Health Reform Jumps Huge Hurtle in the House
By Brent Ewig, MHS
Director of Public Policy & Government Affairs, AMCHP
Late in the evening of Saturday November 7, the U.S. House of Representatives narrowly passed H.R. 3962, the "Affordable Health Care for America Act.” Detailed summaries are available from Congress here and from the non-partisan Kaiser Family Foundation here. And while these resources are comprehensive, I’m sure you are asking what specifically is in this bill for maternal and child health?
The short answer is - a lot. The bill takes a giant step forward in providing affordable coverage to an estimated 36 million currently uninsured people, including millions of children and women of childbearing age. It also takes steps to stabilize coverage for those currently insured by making several reforms to the insurance market.
The bill includes a package of insurance reforms that promote both continuity of coverage and affordability by ending increases in premiums or denials of care based on pre-existing conditions, race, or gender; eliminates co-pays for preventive care, caps out-of-pocket expenses, and guarantees catastrophic coverage that protects every American family from medical bankruptcy.
There are extensive additional reforms, and while the price tag is significant – slightly over $1 trillion over ten years – the Congressional Budget Office has indicated that the bill is fully paid for and would result in a net reduction in federal budget deficits of $104 billion over the 2010–2019 period.
The bill also is not perfect and certainly reflects the many trade-offs inherent in attracting the majority of votes needed for passage. Two of the biggest catches at this point center on the eventual costs to states due to the expansion of Medicaid eligibility to 150 percent of poverty. For the first two years the federal government will assume full costs of this expansion for newly eligible populations, with a required match after that. The bill also requires Medicaid payment rates to increase to Medicare levels, with full federal financing for the first two years but 10 percent required state match after that. The future cost shift to states is an important factor that is being negotiated intensely and needs to be watched carefully.

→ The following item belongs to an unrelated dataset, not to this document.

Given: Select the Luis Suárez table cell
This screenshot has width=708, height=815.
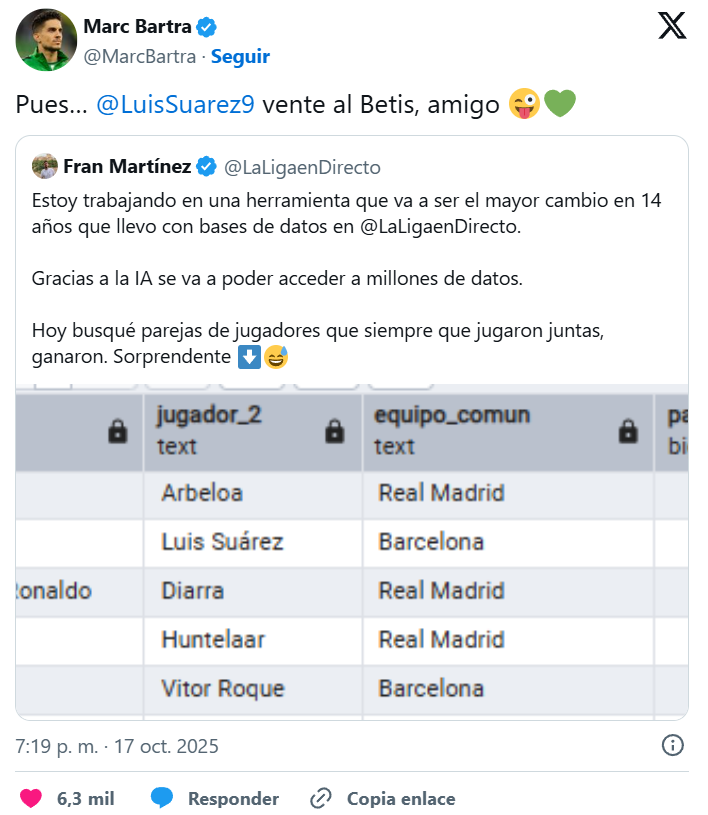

Additionally, the bill proposes that most children currently eligible for CHIP would move into plans offered through the new exchange which could mean that after 2014 currently CHIP eligible children would likely have a slightly reduced benefits package and less cost-sharing protections then available under current CHIP programs. Beyond these two sticking points, the bill includes several important and relatively non-controversial MCH-related provisions, including:
· Creation of a new Public Health Investment Fund that would generate close to $10 billion per year in mandatory funding above current appropriations levels to support a range of public health programs. At full implementation, this includes $1.6 billion annually for “Delivery of Community-Based Prevention and Wellness Services”; $1.3 billion for “Core Public Health Infrastructure and Activities for State and Local Health Departments”; approximately $1.1 billion for Health Workforce Training and Development; $300 million for Prevention Research; $4 billion to support community health centers; and $350 million per year for “Core Public Health Infrastructure and Activities for CDC.”
· Creation of a new grant program to states for quality home visitation programs for families with young children and families expecting children, starting at $50 million a year, growing to $250 million in the fifth year. The bill also allows optional state Medicaid coverage for nurse home visiting services.
· Creation of a $1.2 billion grant program to states (over five years) to support expansion of medical homes.
· Finally, plans participating in the exchange must include standardized, comprehensive and quality health care benefits that include physician services, hospitalization, prescription drugs, rehabilitative services, mental health and substance use, preventive services recommended by U.S. Preventive Health Services Task Force, vaccines recommended by CDC, maternity benefits, well baby and well child care, and oral health, vision and hearing services for children under 21.
It is important to stress that while House passage clears a huge hurtle, the Senate still needs to release and pass their bill. Then a conference committee needs to take place to resolve the expected substantial differences between the passed House and expected Senate versions. So the process is still fluid, there is much hard work ahead, and final passage is not assured. Still, the House action is a major step forward on the road to reform, and AMCHP will continue to advocate for our priorities on your behalf.